Image by jennycepeda/Pixabay.

Each year, 325,000 Americans die from a surprisingly little-known condition that affects the rhythm of their heartbeats. In many cases, the patients are battling a serious illness, recurring infections, or a high risk of heart attack and have electrical implants to regulate their heartbeats. When these electrical systems get short-circuited, however, the consequences can be lethal.


In an attempt to prevent these electrical glitches from taking hundreds of thousands of lives each year, researchers from Washington University in St. Louis came up with an unusual treatment: blasting their hearts with radiation. As extreme as that may sound, results from the first clinical trial show this new therapy actually works. The findings, which were published in the New England Journal of Medicine in December 2017, show that brief blasts of radiation effectively eliminate the rogue cells causing the electrical implants to malfunction.

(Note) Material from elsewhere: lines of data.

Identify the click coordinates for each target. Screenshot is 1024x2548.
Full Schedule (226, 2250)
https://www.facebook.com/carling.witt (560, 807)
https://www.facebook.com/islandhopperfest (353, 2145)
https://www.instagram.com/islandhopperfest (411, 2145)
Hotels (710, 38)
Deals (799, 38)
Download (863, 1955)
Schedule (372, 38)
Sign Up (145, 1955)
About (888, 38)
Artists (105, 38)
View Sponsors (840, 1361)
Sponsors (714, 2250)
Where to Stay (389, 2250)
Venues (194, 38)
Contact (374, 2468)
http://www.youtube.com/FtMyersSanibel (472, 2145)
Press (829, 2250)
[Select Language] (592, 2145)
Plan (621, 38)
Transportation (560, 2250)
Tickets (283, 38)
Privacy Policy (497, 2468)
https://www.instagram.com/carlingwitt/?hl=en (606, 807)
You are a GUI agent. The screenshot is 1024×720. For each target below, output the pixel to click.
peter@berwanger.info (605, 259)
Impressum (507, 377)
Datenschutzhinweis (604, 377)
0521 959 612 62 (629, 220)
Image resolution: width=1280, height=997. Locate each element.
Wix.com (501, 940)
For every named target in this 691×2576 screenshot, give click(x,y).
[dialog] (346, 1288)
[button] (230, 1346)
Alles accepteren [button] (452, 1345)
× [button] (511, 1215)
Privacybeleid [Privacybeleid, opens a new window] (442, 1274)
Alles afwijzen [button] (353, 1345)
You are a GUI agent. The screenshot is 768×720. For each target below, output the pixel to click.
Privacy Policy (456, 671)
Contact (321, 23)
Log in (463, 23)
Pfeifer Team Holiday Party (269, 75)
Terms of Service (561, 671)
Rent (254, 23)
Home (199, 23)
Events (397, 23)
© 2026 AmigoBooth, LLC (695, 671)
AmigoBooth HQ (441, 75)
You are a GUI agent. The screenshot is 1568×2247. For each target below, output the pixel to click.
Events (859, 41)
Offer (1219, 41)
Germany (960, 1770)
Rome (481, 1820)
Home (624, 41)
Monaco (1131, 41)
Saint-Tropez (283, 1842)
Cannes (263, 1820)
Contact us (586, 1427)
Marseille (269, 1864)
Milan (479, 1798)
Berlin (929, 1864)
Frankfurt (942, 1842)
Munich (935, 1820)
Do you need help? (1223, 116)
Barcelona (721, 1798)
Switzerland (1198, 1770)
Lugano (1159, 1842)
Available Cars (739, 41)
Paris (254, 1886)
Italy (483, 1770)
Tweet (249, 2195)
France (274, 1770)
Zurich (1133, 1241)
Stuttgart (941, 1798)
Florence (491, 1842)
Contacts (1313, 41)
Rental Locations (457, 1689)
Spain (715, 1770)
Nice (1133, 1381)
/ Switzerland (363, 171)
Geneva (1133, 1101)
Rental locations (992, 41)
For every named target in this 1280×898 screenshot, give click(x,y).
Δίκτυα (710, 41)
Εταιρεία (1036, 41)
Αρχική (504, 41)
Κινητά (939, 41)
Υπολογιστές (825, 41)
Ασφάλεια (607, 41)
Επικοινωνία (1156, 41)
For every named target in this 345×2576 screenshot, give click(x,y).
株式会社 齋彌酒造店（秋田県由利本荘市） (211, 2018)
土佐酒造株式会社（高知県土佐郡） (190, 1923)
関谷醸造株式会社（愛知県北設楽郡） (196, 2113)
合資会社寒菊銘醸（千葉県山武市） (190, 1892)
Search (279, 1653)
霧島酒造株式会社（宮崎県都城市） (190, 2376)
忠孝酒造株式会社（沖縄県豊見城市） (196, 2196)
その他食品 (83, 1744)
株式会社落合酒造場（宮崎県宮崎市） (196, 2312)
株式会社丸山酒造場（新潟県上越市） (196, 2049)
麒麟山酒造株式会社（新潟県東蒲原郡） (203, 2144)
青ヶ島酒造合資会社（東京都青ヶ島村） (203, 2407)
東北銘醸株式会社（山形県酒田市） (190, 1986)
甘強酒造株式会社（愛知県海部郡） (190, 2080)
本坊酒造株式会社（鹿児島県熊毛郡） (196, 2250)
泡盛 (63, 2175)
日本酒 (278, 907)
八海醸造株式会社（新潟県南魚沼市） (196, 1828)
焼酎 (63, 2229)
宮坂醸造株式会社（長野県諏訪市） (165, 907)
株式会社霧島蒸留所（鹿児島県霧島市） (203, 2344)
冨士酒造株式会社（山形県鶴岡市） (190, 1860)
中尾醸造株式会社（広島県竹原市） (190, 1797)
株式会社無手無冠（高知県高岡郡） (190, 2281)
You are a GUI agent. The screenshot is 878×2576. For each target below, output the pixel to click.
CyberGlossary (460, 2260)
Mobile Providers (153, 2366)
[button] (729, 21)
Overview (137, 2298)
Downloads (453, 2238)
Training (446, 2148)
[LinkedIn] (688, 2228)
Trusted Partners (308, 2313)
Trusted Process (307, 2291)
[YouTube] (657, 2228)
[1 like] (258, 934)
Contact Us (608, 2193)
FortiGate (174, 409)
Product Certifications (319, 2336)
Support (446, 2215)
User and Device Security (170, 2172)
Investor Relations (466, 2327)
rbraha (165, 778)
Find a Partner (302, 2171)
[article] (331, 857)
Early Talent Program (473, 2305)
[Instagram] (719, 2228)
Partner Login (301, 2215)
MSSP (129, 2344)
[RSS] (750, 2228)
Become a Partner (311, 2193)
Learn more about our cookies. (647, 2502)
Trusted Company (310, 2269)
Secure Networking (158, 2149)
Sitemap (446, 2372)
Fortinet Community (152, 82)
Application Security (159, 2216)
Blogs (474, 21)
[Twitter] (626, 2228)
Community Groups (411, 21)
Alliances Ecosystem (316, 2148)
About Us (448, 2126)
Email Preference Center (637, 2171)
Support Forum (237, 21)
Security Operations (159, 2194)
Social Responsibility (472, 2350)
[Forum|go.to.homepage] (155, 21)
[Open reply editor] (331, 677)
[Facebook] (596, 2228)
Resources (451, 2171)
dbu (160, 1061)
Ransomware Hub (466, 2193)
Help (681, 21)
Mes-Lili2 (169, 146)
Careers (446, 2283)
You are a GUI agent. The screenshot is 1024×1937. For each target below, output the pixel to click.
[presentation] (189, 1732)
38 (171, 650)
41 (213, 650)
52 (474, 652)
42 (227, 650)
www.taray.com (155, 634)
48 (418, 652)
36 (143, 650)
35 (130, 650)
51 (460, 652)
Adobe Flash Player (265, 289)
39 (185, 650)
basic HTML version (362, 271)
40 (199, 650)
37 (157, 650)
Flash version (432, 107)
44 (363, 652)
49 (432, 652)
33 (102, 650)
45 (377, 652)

University of California, San Francisco, medical professor Dr. Melvin Scheinman told The New York Times, “This is a game changer. There is no question that this will catch on.” Scheinman is not alone in this point of view. The University of Chicago’s director of cardiac electrophysiology, Dr. Roderick Tung, added his approval, calling the experimental procedure a “paradigm shift.”

When you look at the preliminary trial results, it’s easy to see why cardiologists are excited by the possibilities. The patients who’ve so far benefited from the treatment saw their instances of tachycardia (aka an abnormal heart rate) go from more than 2,000 times a month to just a handful of instances or none at all.

That said, doctors also agree the treatment requires further study before it can be implemented on a large scale. And because it takes a few weeks to see concrete results, the procedure won’t be helpful for those in need of emergency assistance. On this plus side, there is now a viable alternative for patients who’ve tried everything from drugs and invasive surgeries to regulate their unruly heartbeats.